Duas óperas em que os músicos brincam com o ego dos cantores
Uma ópera em que os músicos da orquestra também falam? Parece que sim: "eu vou à boca de cena falar sobre o ego dos cantores e, em contraste, sobre o que é ser um elemento da equipa", declara Cristiana Gonçalves, 25 anos e contrabaixista da Orquestra de Câmara Portuguesa (OCP) desde há seis.
Esta será apenas uma das muitas diferenças - ou surpresas - da récita operática desta noite no CCB, cujo cartaz junta Prima la musica, poi le parole, de Salieri, e Der Schauspieldirektor, de Mozart, duas pequenas óperas cheias de humor estreadas em simultâneo na estufa do Palácio de Schönbrunn (Viena), em fevereiro de 1786, por vontade do comanditário, o imperador José II.
"Quisemos transmitir a essência das óperas através dos meios de que dispomos: as pessoas, isto é, os nossos músicos", explica Pedro Carneiro, fundador e maestro da OCP. "E em paralelo fazemos uma reflexão acerca do tema delas", acrescenta Teresa Simas, responsável da componente cénica". E o tema "é uma discussão muito pertinente sobre o processo criativo [no Salieri]; e sobre os bastidores do teatro [no Mozart], que são temas de sempre, atuais tal qual nos dias de hoje!" Esse também foi um dos intuitos desta operação: "tentámos achar um modo de olhar para estas obras a partir de um ponto de vista do século XXI, fazer que falassem para nós, hoje".
A partir daí, foi "só" explorar "a criatividade da OCP, que é o nosso elemento diferenciador". E explorá-la com a OCP: "estes músicos são o oposto dos egos dos cantores que uma e outra óperas parodiam. E eles gostam de desafios!" No final, seis deles foram "convocados para avançar no palco [a orquestra está sobre o palco] e falarem ao/com o público". Foi também uma forma de "dar vida e voz a pessoas que falam só através do seu instrumento e cuja "opinião" é a excelência do seu trabalho".
Ao mesmo tempo, a ausência de legendagem [as tramas são muito simples] permitiu criar uma meta-narrativa: "há uma segunda dimensão - o acerca de -, com intercalações textuais: monólogos, diálogos, discussões. São narrativas dos próprios músicos sobre aqueles temas, que acabam por ser reflexões sobre óperas que de per si refletem sobre a ópera enquanto criação e enquanto indústria".
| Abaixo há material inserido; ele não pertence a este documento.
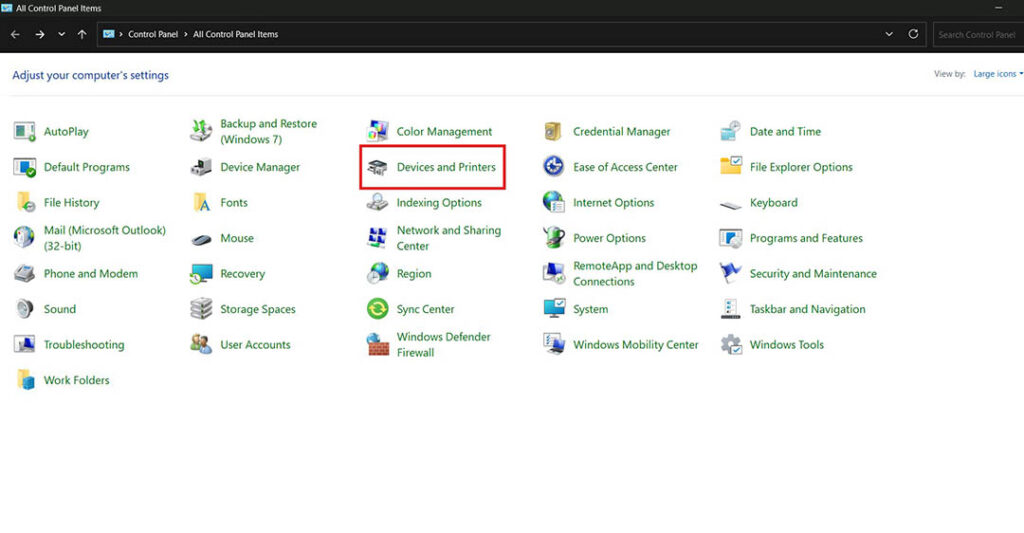Click the User Accounts icon
1024x533 pixels.
(x=201, y=345)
Mas uma ópera não se faz sem cantores e os que hoje cantam também foram surpreendidos: "eles esperavam uma versão de concerto tradicional e ao princípio mostraram-se um pouco reticentes", admite Teresa. Mas como, segundo Pedro Carneiro, "a abertura de espírito é indispensável para entrar de coração aberto, sem comprometer a excelência", os cinco solistas, continua Teresa, "acabaram por aderir e até encorajaram e sugeriram coisas!" Em jeito de aparte, diga-se que ambas as óperas expõem ao ridículo os egos enormes e a cupidez dos cantores líricos (apesar dos conciliadores happy endings...).
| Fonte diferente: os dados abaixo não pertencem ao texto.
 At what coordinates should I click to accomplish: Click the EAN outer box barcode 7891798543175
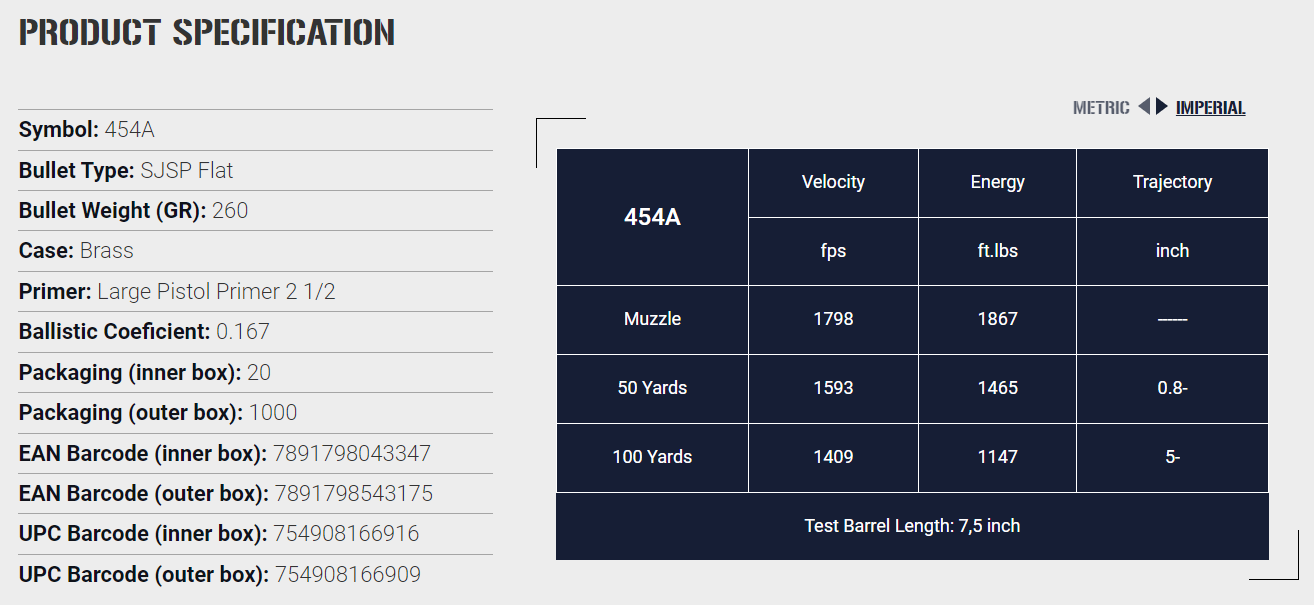[x=353, y=494]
Um espetáculo que, concorda Pedro, "ficaria muito bem num pequeno teatro", pois, diz, "a proximidade geraria maior cumplicidade com o público". De resto, consideram, "este espetáculo ficaria "a matar" em digressão e é para levar, mesmo. A montagem é tão simples!"
E como quem entra no mundo da ópera, nunca fica pela entrada, "sim, isto é um warm-up para saber se haverá mais no futuro e o saldo é desde já muito positivo." Títulos para essa próxima vez, "o Idomeneo [Mozart], o Fidelio [Beethoven], o Rapto do Serralho [Mozart]..." E se tal acontecer num teatro de ópera, "será muitíssimo interessante para nós, mas seria muito importante que fôssemos com os nossos amigos [a equipa de produção]!"
Perguntamos de novo a Cristiana se a sua intervenção surtiu efeito sobre os egos dos cantores: "Supostamente, deveria resultar, mas acho que não. São um caso perdido...", acrescenta, suspirando, entre risos.